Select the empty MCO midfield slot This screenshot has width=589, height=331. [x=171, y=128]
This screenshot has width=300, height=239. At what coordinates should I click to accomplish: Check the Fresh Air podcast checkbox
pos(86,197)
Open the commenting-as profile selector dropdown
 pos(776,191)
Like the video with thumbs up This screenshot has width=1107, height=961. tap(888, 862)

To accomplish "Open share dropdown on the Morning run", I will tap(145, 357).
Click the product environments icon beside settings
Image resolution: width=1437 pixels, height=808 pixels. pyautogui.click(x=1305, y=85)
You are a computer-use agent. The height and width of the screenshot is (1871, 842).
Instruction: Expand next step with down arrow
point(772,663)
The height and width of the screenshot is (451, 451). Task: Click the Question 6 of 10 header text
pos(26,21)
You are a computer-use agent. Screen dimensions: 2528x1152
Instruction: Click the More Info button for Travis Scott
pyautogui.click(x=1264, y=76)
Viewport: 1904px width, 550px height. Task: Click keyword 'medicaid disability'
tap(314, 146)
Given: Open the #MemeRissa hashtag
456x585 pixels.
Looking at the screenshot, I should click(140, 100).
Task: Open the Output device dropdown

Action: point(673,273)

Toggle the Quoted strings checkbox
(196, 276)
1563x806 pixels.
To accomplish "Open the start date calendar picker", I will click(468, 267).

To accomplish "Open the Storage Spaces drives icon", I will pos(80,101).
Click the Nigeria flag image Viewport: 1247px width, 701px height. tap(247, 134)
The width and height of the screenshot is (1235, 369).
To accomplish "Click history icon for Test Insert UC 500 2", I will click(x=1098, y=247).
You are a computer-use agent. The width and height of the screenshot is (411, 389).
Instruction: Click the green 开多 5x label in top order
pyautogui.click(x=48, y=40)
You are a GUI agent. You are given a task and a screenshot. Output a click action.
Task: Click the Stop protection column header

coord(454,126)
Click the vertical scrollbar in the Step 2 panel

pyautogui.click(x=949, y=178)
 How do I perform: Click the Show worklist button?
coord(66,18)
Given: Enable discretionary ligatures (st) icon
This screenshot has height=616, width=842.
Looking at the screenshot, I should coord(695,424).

********************

> _What this task involves_
Would you copy out each line of the records above where the word "computer" occurs?

> _Output of the exercise_
You are a computer-use agent. The height and width of the screenshot is (1871, 842).
You are a computer-use agent. Screen dimensions: 2528x1152
You are a computer-use agent. The width and height of the screenshot is (411, 389).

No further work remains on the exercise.